What am I missing? Please add a comment.
This post really got me thinking today, here are some thoughts:
Maybe it’s just what you mean by “moral”. Is it “moral” to prefer seeing an extra dollar go to family, friends, people I interact with daily, people with similar morals, people who are more in need, etc? Or is it just something that I value you enough to spend a little extra money. Why shouldn’t I pay more to help the people I care about? Is this tribalism?
I definitely agree that our policies should not give an unfair economic advantage to one party over another, through subsidies or tariffs. That would only be to force individuals against their will to value one tribe over another. But consumers can place their own external values on goods and services based on who benefits, and this will result in demand and price impacts.
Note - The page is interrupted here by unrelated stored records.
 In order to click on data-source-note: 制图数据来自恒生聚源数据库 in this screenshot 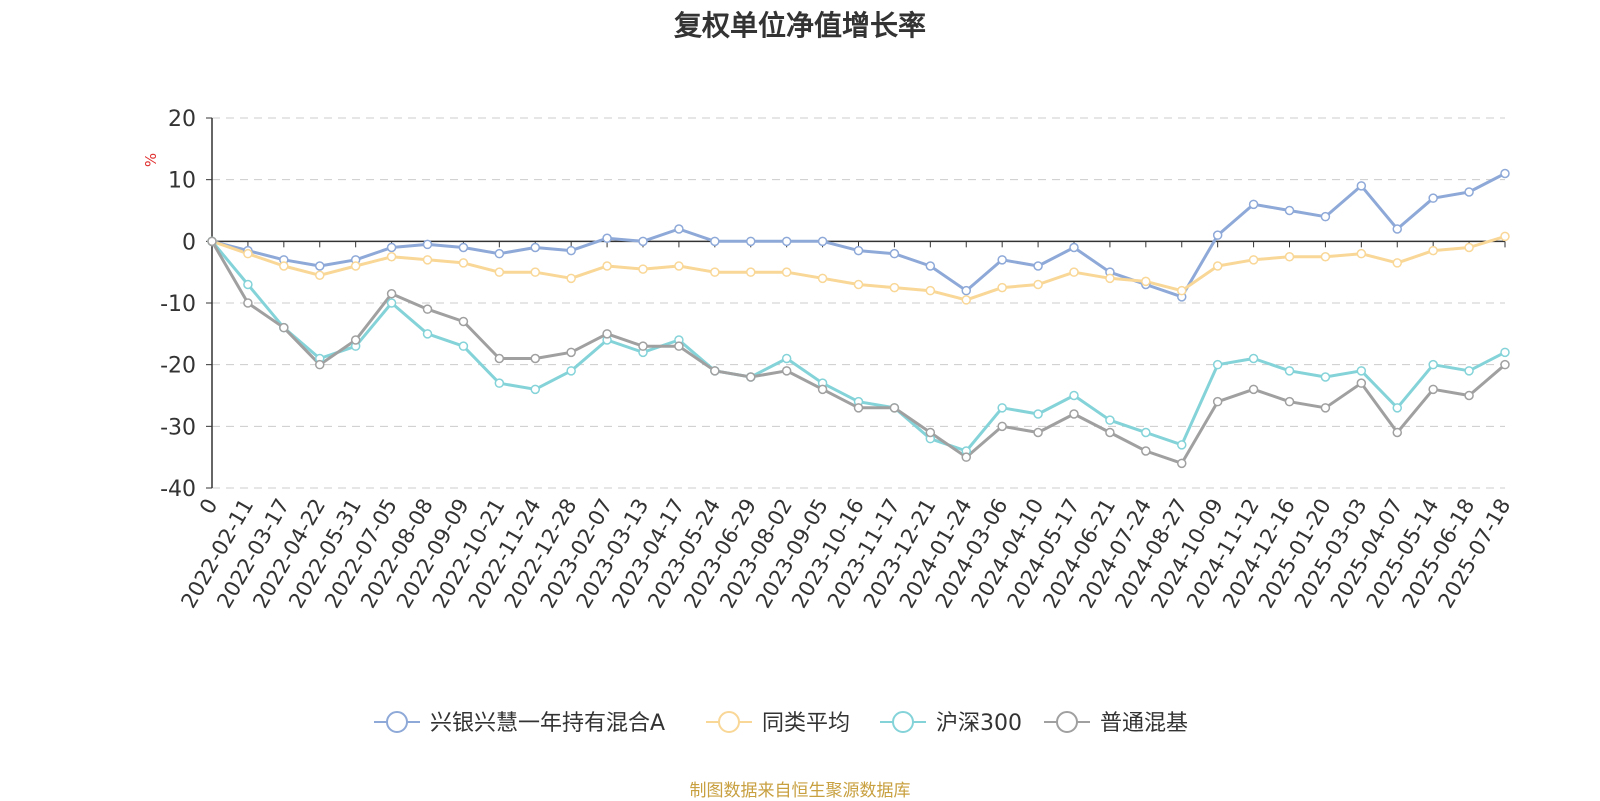, I will do `click(800, 791)`.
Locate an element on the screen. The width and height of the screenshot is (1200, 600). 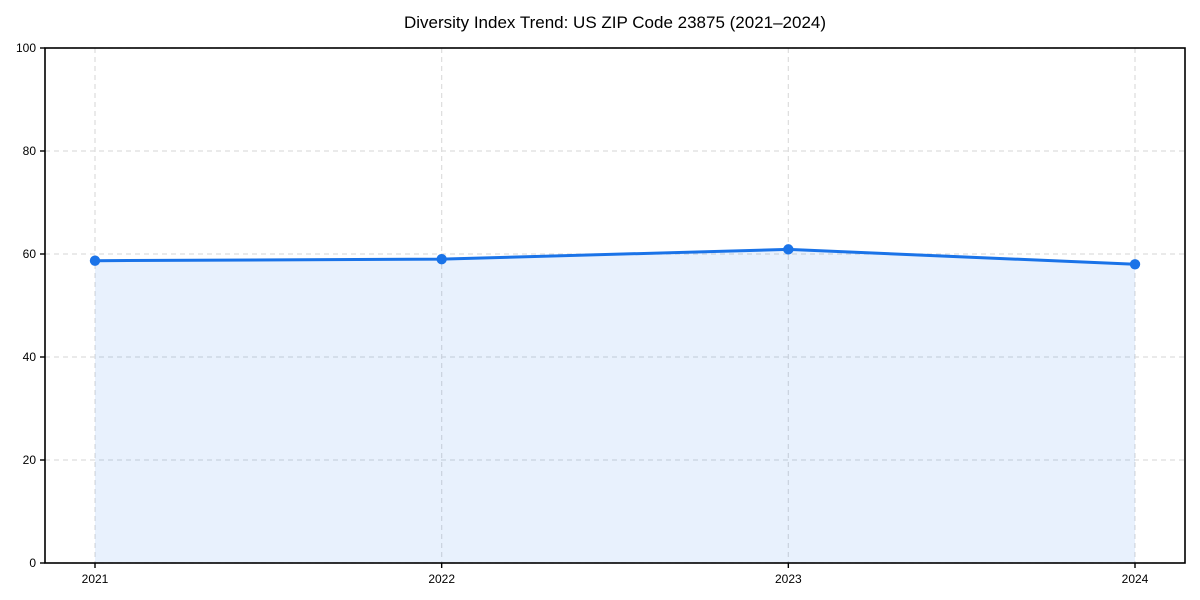
x-tick-label: 2024 is located at coordinates (1136, 579).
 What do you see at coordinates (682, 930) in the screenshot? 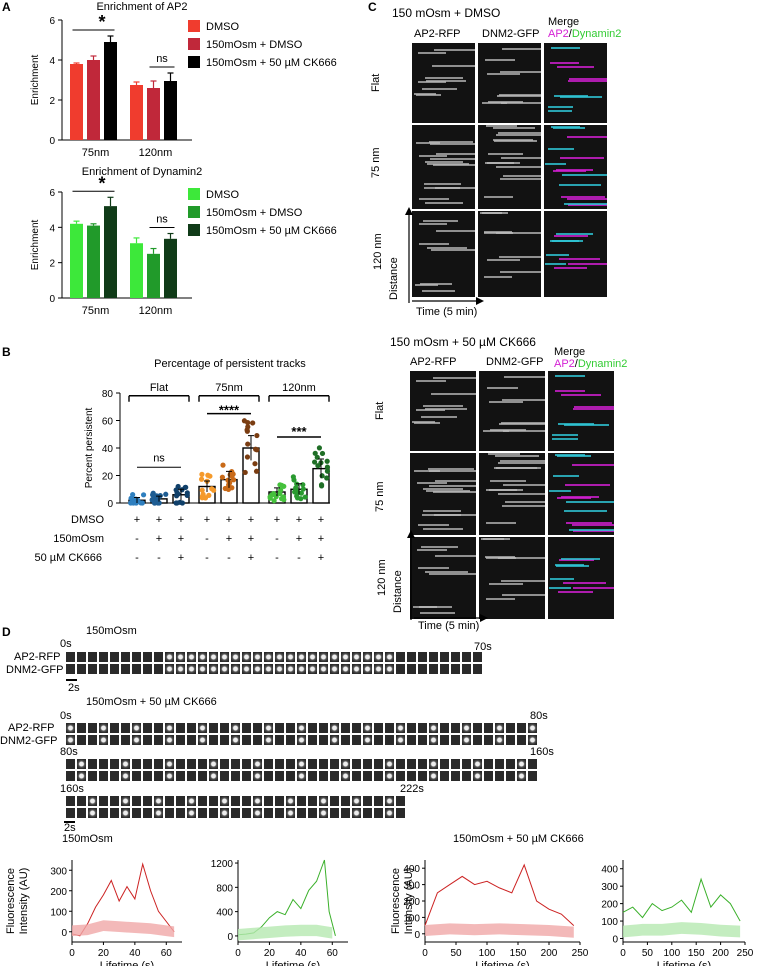
I see `background-band` at bounding box center [682, 930].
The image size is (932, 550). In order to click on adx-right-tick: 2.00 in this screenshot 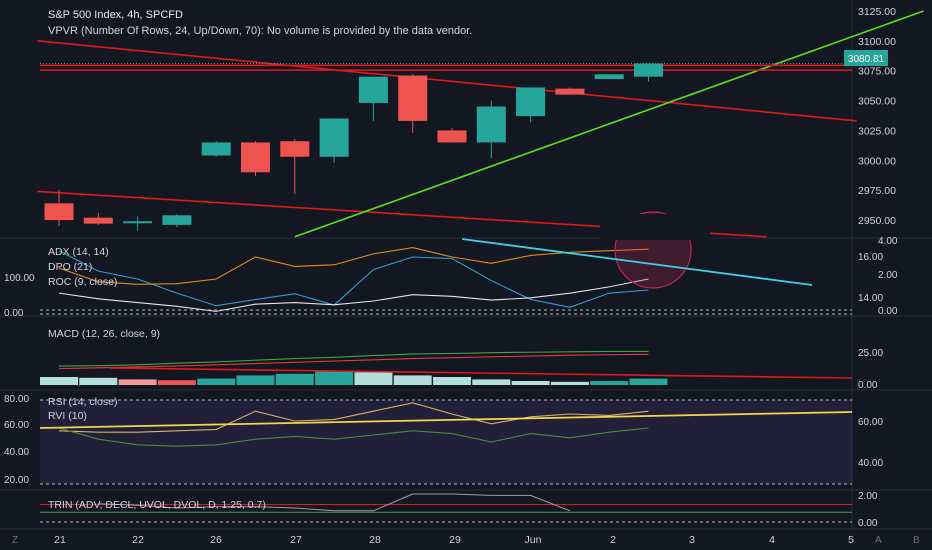, I will do `click(888, 276)`.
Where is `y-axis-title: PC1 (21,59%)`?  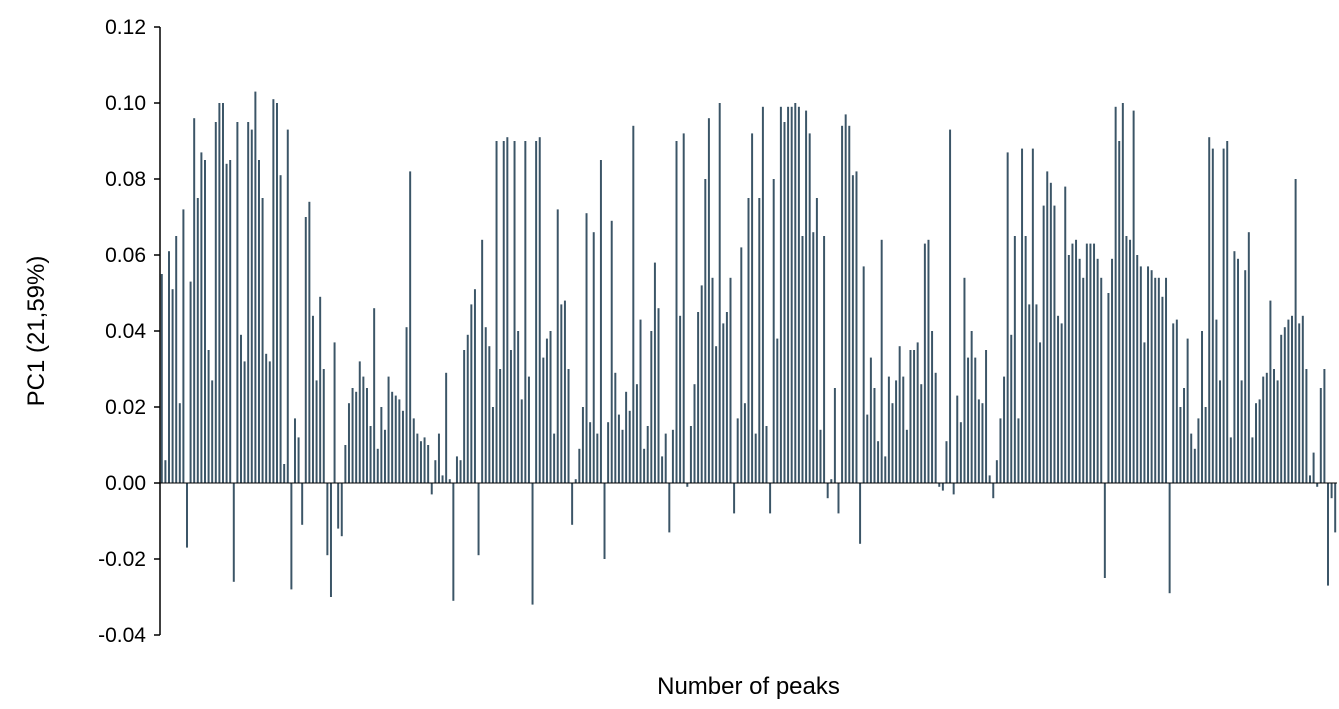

Last point, did you consider that income that stays in your community is more likely come back to your own business, and benefit you?
Great points. I should have defined moral … roughly speaking, I mean something whose net effect improves the total welfare of all.
I also absolutely enjoy buying from family and friends. I would classify this feeling of satisfaction as part of the personal benefit that I am buying. I don’t think that it makes the world better off for me to buy from my friend versus buying from a stranger, unless the stranger is a bad person using the revenue to fund violence, oppression, etc.
On the other hand, it doesn’t make the world any worse off for me to buy from my family or friends, all else equal, it’s just neutral — morally neutral. So maybe your comment leads me to some working definition of tribalism that I could actually live up to, which is, preferring your “tribe” is not a bad thing as long as it leaves the world no worse off. When a benefit to your tribe makes the world overall worse off, tribalism becomes a negative thing.
Regarding buying from someone who is more in need, I definitely agree that a dollar given to the poorest person improves his life more than the same dollar given to the richest person … my personal preference is to separate redistribution from market transactions as much as possible, so we can really measure how much redistribution is occurring, but I realize this may seem cold and robotic in practice. Not sure the right balance here.
To your last point, yes I did think about that … under point 6 above I was trying to say that supporting your local economy (or whatever economy you repeatedly transact in) could benefit you personally.